(Stored data entries)
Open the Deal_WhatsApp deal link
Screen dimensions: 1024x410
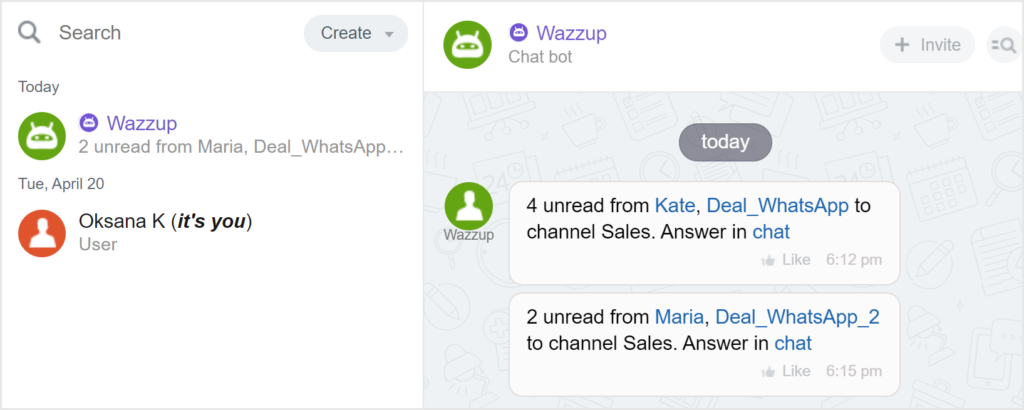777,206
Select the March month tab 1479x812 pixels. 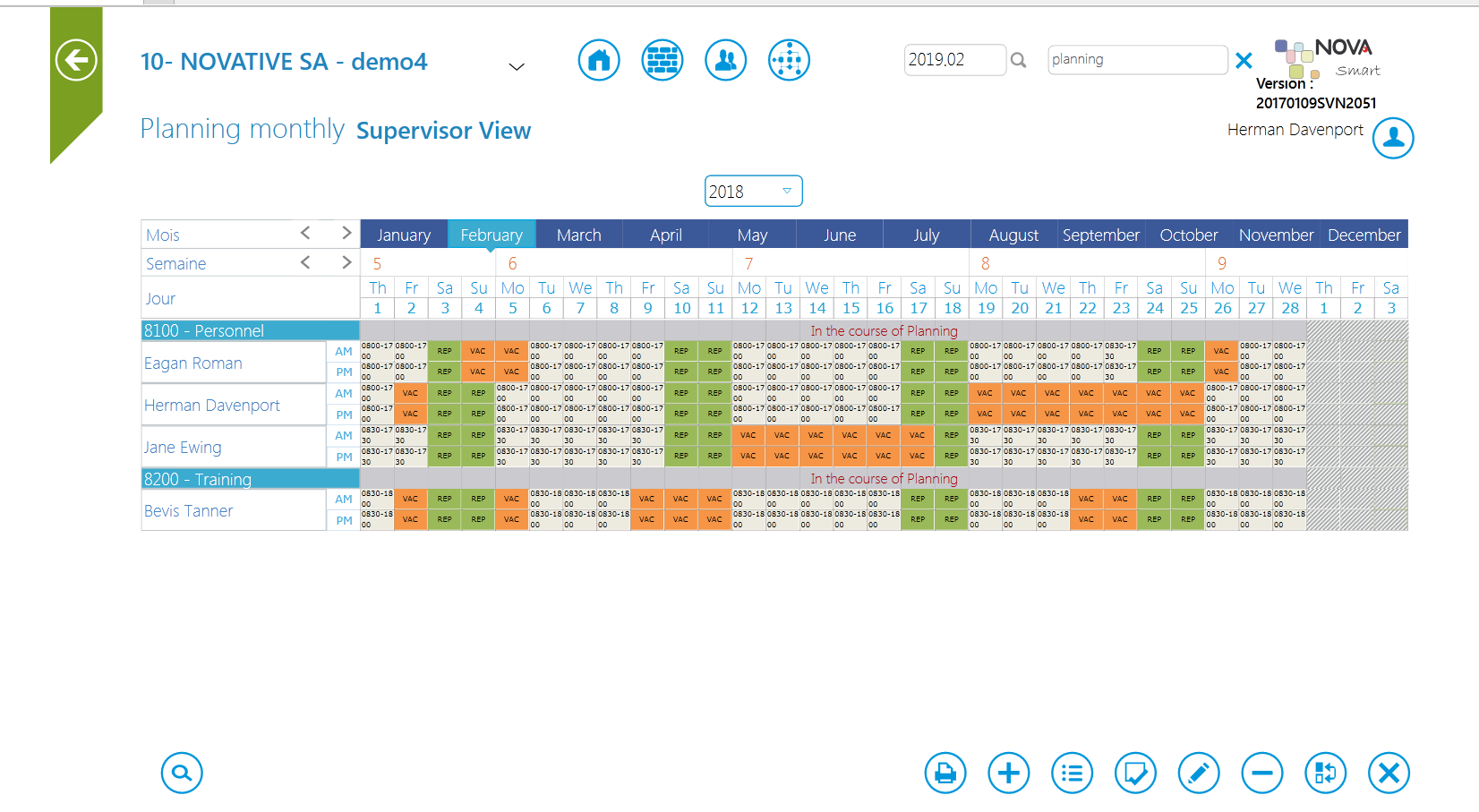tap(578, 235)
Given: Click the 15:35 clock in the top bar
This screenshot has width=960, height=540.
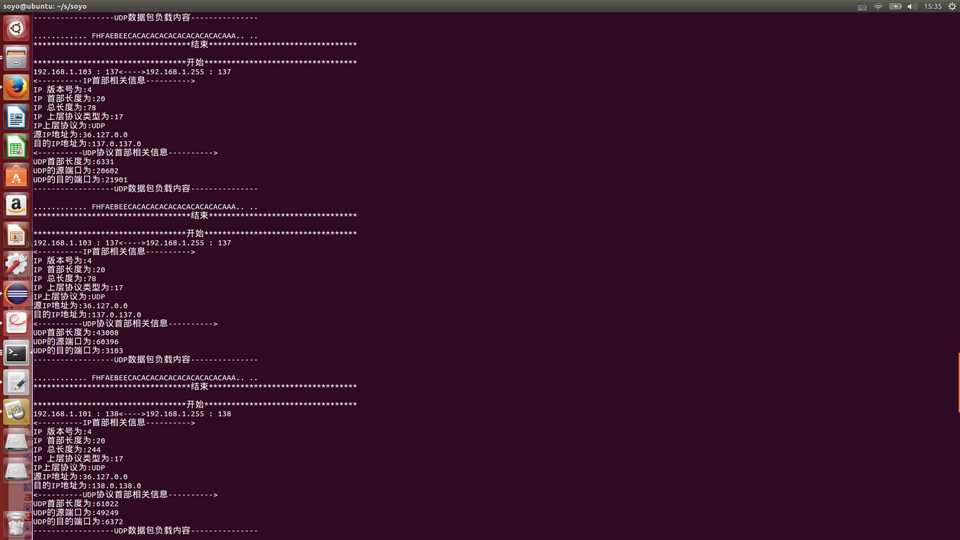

Activity - Find the line containing "Given: Click the 15:35 clock in the top bar" in the records above, then copy it and every line after it exactly, through the last one, without any pictures.

Response below -
Given: Click the 15:35 clock in the top bar
This screenshot has width=960, height=540.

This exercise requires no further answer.